TheatricalLife · 17/10/2025 13:59

If you were up front about the tour price, message them with a reminder. Say 'just remembered you haven't transferred DH the money for the tour we did yet. Here's his bank details and the amount'. They don't give a shit about taking advantage of you, why are you being so overly polite back? At least try and recoup some of the costs.
Odds are on that you'll never hear from them again though...until they fancy another free holiday.

LillyPJ · 17/10/2025 14:00

You set up their expectations so I do think it's your own fault. You should have made it clear at the start that you wouldn't be paying for everything

ParmaVioletTea · 17/10/2025 14:01

YANBU. And it's not your DH's fault either.

They are mean. Just forget about them as friends.

aloris · 17/10/2025 14:02

You told them the price up-front so I probably would ask them to reimburse you straight up. "Hello Bob and Laura. You owe me x for your tickets for the Thames River Tour. Please send by Venmo or bank transfer as soon as possible." If they don't pay or pretend like they thought you were offering to take them then you come back with, "You asked to go on this tour and I told you the ticket price for you and Laura. I don't appreciate this pretense that you didn't know you would have to pay for tickets for your own tour. Please send the money by x date by bank transfer."

And so on.

ConstitutionHill · 17/10/2025 14:03

Oh god! Same as my DP. I know meanness is a deplorable trait but I wish he could just rein it in.

anamo · 17/10/2025 14:04

Look, don't beat yourselves up about it, but consider it a lesson learned.

It's a lovely trait to be generous and don't forget that. But there's a difference between being generous and being taken advantage of. I had it happen to me once years ago, and I felt so so stupid, but I dusted myself off and it won't happen again. I know the people I can be generous with because it is always reciprocated, and that's the important thing.

Worriedalltheday · 17/10/2025 14:08

Honestly you and your dh deserve it. You went on holiday and saw them in their full true colors and yet still invited them. Then you also did not say a word and picked up the bill each time. There are people like this all over the world. You had a good preview and decided to still roll over.

LancashireButterPie · 17/10/2025 14:14

I've seen other people mention possible cultural differences.
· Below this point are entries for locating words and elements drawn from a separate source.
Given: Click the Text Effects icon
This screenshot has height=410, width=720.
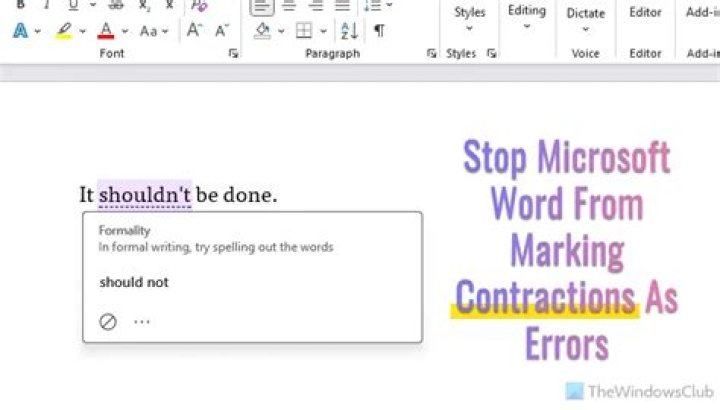Looking at the screenshot, I should click(x=21, y=31).
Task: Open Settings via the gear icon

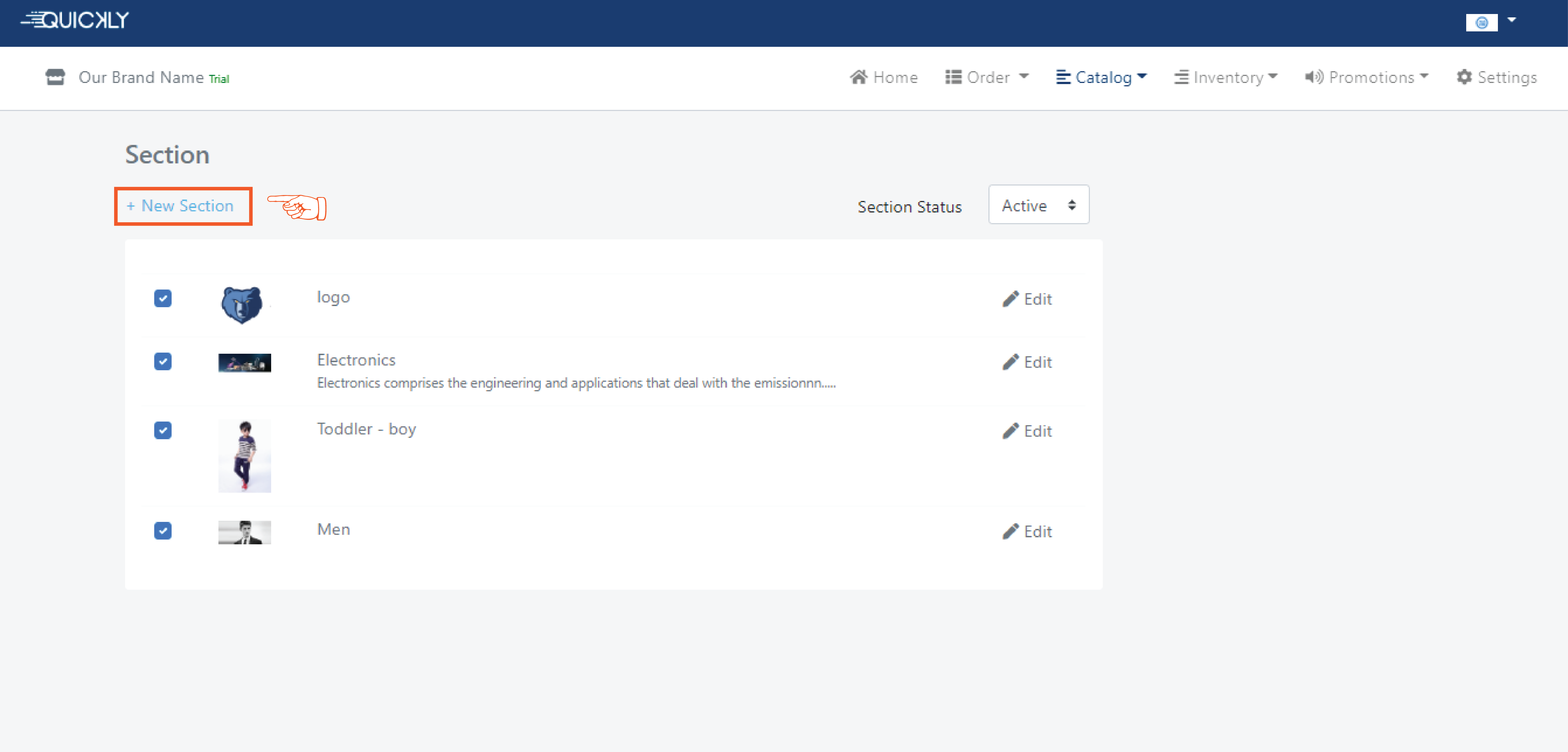Action: [x=1464, y=77]
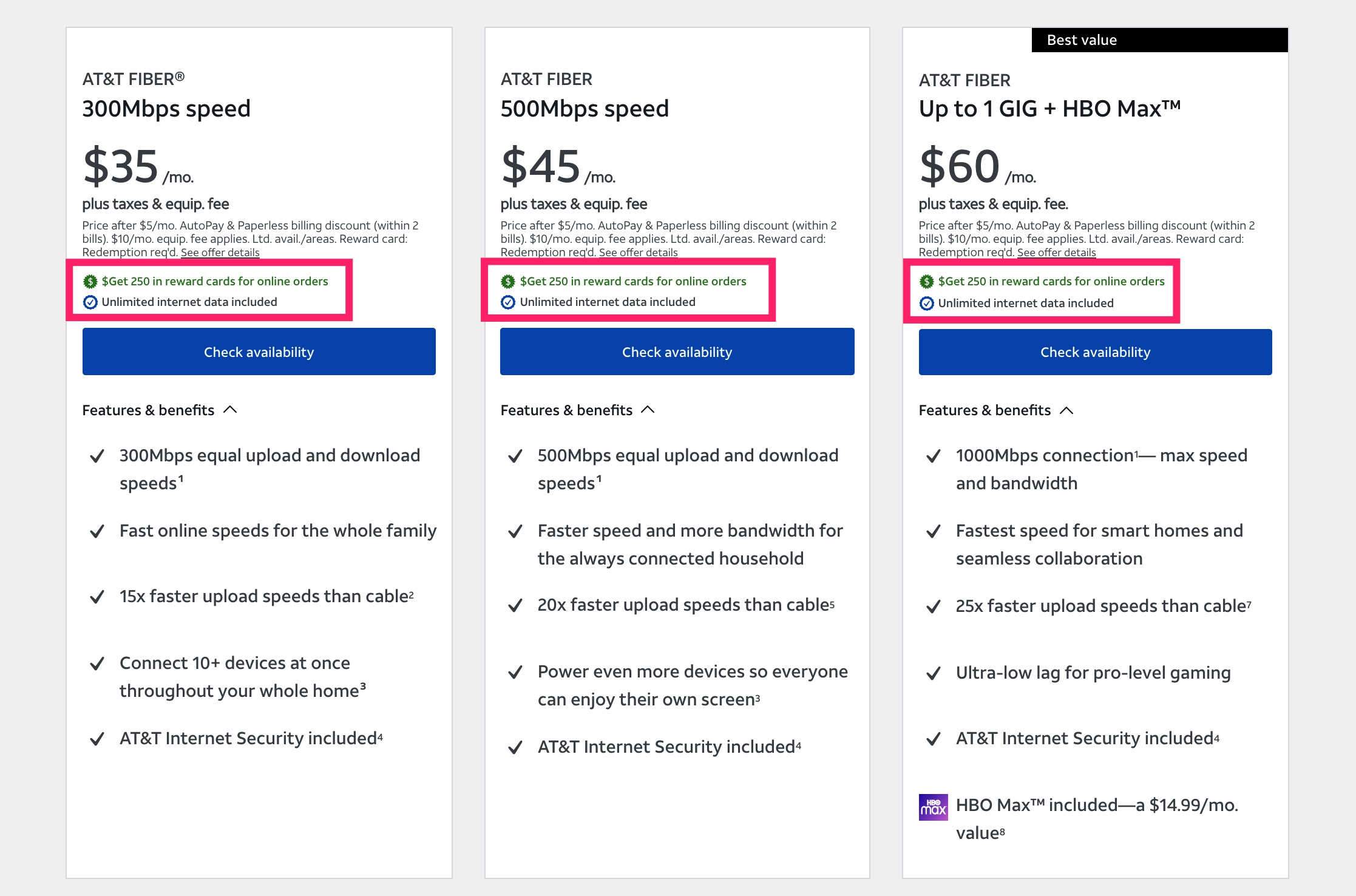Open See offer details under 1 GIG plan
The image size is (1356, 896).
[1056, 253]
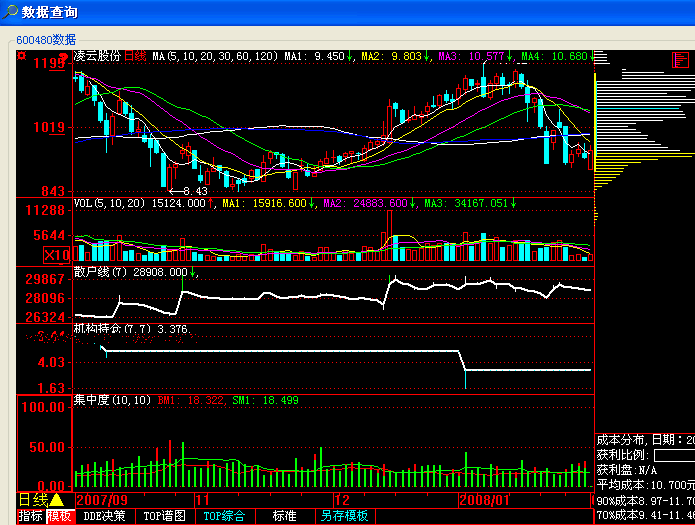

We have SE Asian relatives and discovered to our cost that it is expected that older people pay for drinks, meals, everything really 😳.

defrazzled · 17/10/2025 14:14

we...... did notice they were a bit mean
Yes well they noticed you were generous and filled their boots. More fool you. The real question is why did you do this and expect any different?

Rumpledandcrumpled · 17/10/2025 14:14

I’m afraid I also think you both knew, you also know it’s likely they don’t have much money and you both kept offering and paying, you can’t then complain. You’re grown ups. All you have to say is can you transfer that please, will we settle up at the end. But what you don’t do is keep paying for someone then complain after,

Namechangesecretsignature · 17/10/2025 14:15

I’m your DH in this situation. I’ve been stung so many times and I’ve FINALLY learned to rein it in - just a few months ago! So many years of paying for people at home and abroad. People just come to expect it

YourPeppyAmberTraybake · 17/10/2025 14:16

Wardrobemarker · 17/10/2025 13:53

They absolutely wanted to do the tour. It was their suggestion. My DH actually booked the cheapest but best value for money option and asked them before he booked it. He also said, "so that's x amount each".

Would it make you feel better if you now text them and say here are my bank details, please send what you owe for the tour and possibly other things?

Do you want to remain friends with them?